Australian player Cameron Bancroft was charged with ball tampering on 24 March 2018, when videos emerged that showed him rubbing the ball with, and later concealing, a yellow object during day three of the Third Test against South Africa at Newlands Stadium. Bancroft later claimed the object was a short length of yellow adhesive tape to which dirt and grit had adhered, forming an abrasive surface - though four days later, Cricket Australia confirmed that this was actually sandpaper. Captain Steve Smith and Bancroft attended a press conference at the end of that day's play. Bancroft admitted ball tampering to Andy Pycroft, the match referee, and the press. Smith then said that the tampering was planned by an unnamed "leadership group" during the lunch break. Smith and vice-captain David Warner stood down from the team leadership the morning after the incident, but still played on, with wicket-keeper Tim Paine taking over as captain for the rest of the Test match.

The ICC banned Smith for one Test match and he was fined 100% of his match fee, while Bancroft was fined 75% of his match fee.

As well as a public outcry, especially in Australia, the Australian Sports Commission, the Prime Minister of Australia Malcolm Turnbull, many famous international cricketers and commercial partners of both the Test side and Cricket Australia universally condemned the team for its actions.

Steve Smith, David Warner and Bancroft were charged with bringing the game into disrepute, suspended, and sent home. Smith and Warner were then banned from all international cricket and domestic cricket in Australia for twelve months while Bancroft received a nine-month ban.

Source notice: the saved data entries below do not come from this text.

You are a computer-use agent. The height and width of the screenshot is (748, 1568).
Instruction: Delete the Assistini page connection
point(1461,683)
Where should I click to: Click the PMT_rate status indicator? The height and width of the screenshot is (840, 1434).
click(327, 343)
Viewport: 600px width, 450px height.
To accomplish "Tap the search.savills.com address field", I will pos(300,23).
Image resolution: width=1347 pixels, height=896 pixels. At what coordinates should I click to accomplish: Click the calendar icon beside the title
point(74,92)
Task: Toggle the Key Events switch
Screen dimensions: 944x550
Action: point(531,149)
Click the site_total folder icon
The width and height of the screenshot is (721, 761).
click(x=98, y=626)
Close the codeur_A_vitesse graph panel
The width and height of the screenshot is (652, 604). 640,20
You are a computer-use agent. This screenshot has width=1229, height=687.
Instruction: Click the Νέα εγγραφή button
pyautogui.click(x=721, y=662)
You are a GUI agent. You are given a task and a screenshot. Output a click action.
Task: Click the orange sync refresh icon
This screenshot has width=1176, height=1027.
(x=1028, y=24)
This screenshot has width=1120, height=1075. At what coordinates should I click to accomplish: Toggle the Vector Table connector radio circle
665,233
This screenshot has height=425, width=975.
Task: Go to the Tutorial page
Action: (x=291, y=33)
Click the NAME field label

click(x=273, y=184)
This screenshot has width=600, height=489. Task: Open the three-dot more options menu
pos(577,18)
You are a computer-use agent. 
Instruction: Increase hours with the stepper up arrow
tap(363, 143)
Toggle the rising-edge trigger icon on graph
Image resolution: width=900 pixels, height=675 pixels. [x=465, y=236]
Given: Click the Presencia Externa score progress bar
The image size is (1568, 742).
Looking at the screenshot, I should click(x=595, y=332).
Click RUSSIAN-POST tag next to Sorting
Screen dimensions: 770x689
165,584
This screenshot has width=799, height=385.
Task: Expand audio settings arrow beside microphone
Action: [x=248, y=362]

Australia's coach Darren Lehmann, though not directly involved, announced he would step down from his role following the scandal.

===Sri Lanka vs West Indies, 2018===
On the third morning of the second Test between West Indies and Sri Lanka in June 2018, the umpires replaced the match ball and awarded the West Indies five penalty runs when they deemed the Sri Lankan team to have been guilty of ball tampering on the previous day. The Sri Lankan team initially refused to take the field in protest, though they completed the match. Their captain, Dinesh Chandimal, was charged with altering the condition of the ball by the match referee. Chandimal appealed the charge, but he was given a one-match ban by the ICC.

===Afghanistan v West Indies, 2019===
In November 2019, during the third ODI against Afghanistan, Nicholas Pooran was found guilty of ball tampering. Pooran admitted the charge, and was banned for four T20I matches.